(Collected data entries)
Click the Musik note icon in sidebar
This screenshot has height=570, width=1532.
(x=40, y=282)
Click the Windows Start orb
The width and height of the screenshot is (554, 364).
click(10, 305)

▶ _What the exercise asks_: Nothing in the records should be left out; write all of them out again exactly.

▶ _Your response_:
Click the Musik note icon in sidebar
This screenshot has height=570, width=1532.
(x=40, y=282)
Click the Windows Start orb
The width and height of the screenshot is (554, 364).
click(10, 305)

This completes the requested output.